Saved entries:
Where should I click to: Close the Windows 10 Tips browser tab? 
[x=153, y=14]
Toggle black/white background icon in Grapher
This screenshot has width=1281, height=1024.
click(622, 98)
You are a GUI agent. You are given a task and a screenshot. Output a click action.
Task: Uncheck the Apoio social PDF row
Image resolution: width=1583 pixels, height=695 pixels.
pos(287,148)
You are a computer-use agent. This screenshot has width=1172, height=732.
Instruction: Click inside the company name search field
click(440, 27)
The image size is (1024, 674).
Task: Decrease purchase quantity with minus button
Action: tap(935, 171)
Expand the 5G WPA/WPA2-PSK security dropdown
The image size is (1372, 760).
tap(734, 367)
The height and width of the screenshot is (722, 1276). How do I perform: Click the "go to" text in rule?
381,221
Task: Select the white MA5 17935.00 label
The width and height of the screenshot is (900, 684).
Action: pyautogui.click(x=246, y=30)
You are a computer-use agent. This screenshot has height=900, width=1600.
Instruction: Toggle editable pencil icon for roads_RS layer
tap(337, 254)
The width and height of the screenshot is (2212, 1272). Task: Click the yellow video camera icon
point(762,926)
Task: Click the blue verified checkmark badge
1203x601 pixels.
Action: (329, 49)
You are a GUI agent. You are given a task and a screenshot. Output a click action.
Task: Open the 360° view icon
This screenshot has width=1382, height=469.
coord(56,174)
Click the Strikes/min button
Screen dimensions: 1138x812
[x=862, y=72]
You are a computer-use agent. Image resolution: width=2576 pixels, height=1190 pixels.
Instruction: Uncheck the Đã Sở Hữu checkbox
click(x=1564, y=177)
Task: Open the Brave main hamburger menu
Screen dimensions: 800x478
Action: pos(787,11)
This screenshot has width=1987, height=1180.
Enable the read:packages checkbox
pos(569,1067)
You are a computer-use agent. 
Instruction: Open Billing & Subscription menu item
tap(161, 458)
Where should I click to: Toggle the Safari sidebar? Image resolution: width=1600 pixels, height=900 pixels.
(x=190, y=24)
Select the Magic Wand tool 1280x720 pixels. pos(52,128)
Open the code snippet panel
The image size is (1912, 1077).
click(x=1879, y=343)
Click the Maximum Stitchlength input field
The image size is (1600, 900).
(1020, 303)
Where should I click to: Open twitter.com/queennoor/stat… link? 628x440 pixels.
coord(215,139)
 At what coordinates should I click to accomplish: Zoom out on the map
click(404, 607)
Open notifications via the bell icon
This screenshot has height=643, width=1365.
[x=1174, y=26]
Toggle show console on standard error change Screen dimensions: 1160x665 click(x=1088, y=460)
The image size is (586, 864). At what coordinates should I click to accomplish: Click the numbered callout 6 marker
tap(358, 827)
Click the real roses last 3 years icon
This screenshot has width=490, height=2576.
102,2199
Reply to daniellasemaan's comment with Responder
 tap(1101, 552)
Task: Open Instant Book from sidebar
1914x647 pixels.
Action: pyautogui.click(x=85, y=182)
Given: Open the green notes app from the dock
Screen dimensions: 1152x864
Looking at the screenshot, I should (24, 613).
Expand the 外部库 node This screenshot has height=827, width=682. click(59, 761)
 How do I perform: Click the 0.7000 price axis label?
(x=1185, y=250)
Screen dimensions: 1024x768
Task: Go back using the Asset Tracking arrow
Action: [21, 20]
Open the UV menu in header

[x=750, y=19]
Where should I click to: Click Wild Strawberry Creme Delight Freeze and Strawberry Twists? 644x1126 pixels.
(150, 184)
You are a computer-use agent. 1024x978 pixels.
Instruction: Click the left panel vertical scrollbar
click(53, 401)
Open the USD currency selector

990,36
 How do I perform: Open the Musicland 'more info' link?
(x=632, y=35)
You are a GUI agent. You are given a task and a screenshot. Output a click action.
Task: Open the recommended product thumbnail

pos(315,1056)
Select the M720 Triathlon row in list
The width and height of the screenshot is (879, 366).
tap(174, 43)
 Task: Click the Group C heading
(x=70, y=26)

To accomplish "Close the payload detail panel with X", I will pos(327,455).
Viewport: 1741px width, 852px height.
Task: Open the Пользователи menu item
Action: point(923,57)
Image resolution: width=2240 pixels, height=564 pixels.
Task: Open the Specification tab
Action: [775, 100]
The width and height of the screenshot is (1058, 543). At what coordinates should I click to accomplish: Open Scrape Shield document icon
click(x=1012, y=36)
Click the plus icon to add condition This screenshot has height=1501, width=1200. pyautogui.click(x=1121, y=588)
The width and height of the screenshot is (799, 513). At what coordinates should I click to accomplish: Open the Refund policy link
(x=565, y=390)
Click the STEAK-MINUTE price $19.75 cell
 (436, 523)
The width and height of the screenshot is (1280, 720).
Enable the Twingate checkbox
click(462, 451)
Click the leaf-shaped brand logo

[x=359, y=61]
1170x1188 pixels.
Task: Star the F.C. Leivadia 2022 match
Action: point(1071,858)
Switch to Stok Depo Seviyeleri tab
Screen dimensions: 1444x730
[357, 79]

» Exercise requirements
Every line of the data must be written out again word for word.

» Output for this exercise
Where should I click to: Close the Windows 10 Tips browser tab? 
[x=153, y=14]
Toggle black/white background icon in Grapher
This screenshot has width=1281, height=1024.
click(622, 98)
You are a GUI agent. You are given a task and a screenshot. Output a click action.
Task: Uncheck the Apoio social PDF row
Image resolution: width=1583 pixels, height=695 pixels.
pos(287,148)
You are a computer-use agent. This screenshot has width=1172, height=732.
Instruction: Click inside the company name search field
click(440, 27)
The image size is (1024, 674).
Task: Decrease purchase quantity with minus button
Action: tap(935, 171)
Expand the 5G WPA/WPA2-PSK security dropdown
The image size is (1372, 760).
tap(734, 367)
The height and width of the screenshot is (722, 1276). How do I perform: Click the "go to" text in rule?
381,221
Task: Select the white MA5 17935.00 label
The width and height of the screenshot is (900, 684).
Action: pyautogui.click(x=246, y=30)
You are a computer-use agent. This screenshot has height=900, width=1600.
Instruction: Toggle editable pencil icon for roads_RS layer
tap(337, 254)
The width and height of the screenshot is (2212, 1272). Task: Click the yellow video camera icon
point(762,926)
Task: Click the blue verified checkmark badge
1203x601 pixels.
Action: (329, 49)
You are a GUI agent. You are given a task and a screenshot. Output a click action.
Task: Open the 360° view icon
This screenshot has width=1382, height=469.
coord(56,174)
Click the Strikes/min button
Screen dimensions: 1138x812
[x=862, y=72]
You are a computer-use agent. Image resolution: width=2576 pixels, height=1190 pixels.
Instruction: Uncheck the Đã Sở Hữu checkbox
click(x=1564, y=177)
Task: Open the Brave main hamburger menu
Screen dimensions: 800x478
Action: pos(787,11)
This screenshot has width=1987, height=1180.
Enable the read:packages checkbox
pos(569,1067)
You are a computer-use agent. 
Instruction: Open Billing & Subscription menu item
tap(161, 458)
Where should I click to: Toggle the Safari sidebar? Image resolution: width=1600 pixels, height=900 pixels.
(x=190, y=24)
Select the Magic Wand tool 1280x720 pixels. pos(52,128)
Open the code snippet panel
The image size is (1912, 1077).
click(x=1879, y=343)
Click the Maximum Stitchlength input field
The image size is (1600, 900).
(1020, 303)
Where should I click to: Open twitter.com/queennoor/stat… link? 628x440 pixels.
coord(215,139)
 At what coordinates should I click to accomplish: Zoom out on the map
click(404, 607)
Open notifications via the bell icon
This screenshot has height=643, width=1365.
[x=1174, y=26]
Toggle show console on standard error change Screen dimensions: 1160x665 click(x=1088, y=460)
The image size is (586, 864). At what coordinates should I click to accomplish: Click the numbered callout 6 marker
tap(358, 827)
Click the real roses last 3 years icon
This screenshot has width=490, height=2576.
102,2199
Reply to daniellasemaan's comment with Responder
 tap(1101, 552)
Task: Open Instant Book from sidebar
1914x647 pixels.
Action: pyautogui.click(x=85, y=182)
Given: Open the green notes app from the dock
Screen dimensions: 1152x864
Looking at the screenshot, I should (24, 613).
Expand the 外部库 node This screenshot has height=827, width=682. click(59, 761)
 How do I perform: Click the 0.7000 price axis label?
(x=1185, y=250)
Screen dimensions: 1024x768
Task: Go back using the Asset Tracking arrow
Action: [21, 20]
Open the UV menu in header

[x=750, y=19]
Where should I click to: Click Wild Strawberry Creme Delight Freeze and Strawberry Twists? 644x1126 pixels.
(150, 184)
You are a computer-use agent. 1024x978 pixels.
Instruction: Click the left panel vertical scrollbar
click(53, 401)
Open the USD currency selector

990,36
 How do I perform: Open the Musicland 'more info' link?
(x=632, y=35)
You are a GUI agent. You are given a task and a screenshot. Output a click action.
Task: Open the recommended product thumbnail

pos(315,1056)
Select the M720 Triathlon row in list
The width and height of the screenshot is (879, 366).
tap(174, 43)
 Task: Click the Group C heading
(x=70, y=26)

To accomplish "Close the payload detail panel with X", I will pos(327,455).
Viewport: 1741px width, 852px height.
Task: Open the Пользователи menu item
Action: point(923,57)
Image resolution: width=2240 pixels, height=564 pixels.
Task: Open the Specification tab
Action: [775, 100]
The width and height of the screenshot is (1058, 543). At what coordinates should I click to accomplish: Open Scrape Shield document icon
click(x=1012, y=36)
Click the plus icon to add condition This screenshot has height=1501, width=1200. pyautogui.click(x=1121, y=588)
The width and height of the screenshot is (799, 513). At what coordinates should I click to accomplish: Open the Refund policy link
(x=565, y=390)
Click the STEAK-MINUTE price $19.75 cell
 (436, 523)
The width and height of the screenshot is (1280, 720).
Enable the Twingate checkbox
click(462, 451)
Click the leaf-shaped brand logo

[x=359, y=61]
1170x1188 pixels.
Task: Star the F.C. Leivadia 2022 match
Action: point(1071,858)
Switch to Stok Depo Seviyeleri tab
Screen dimensions: 1444x730
[357, 79]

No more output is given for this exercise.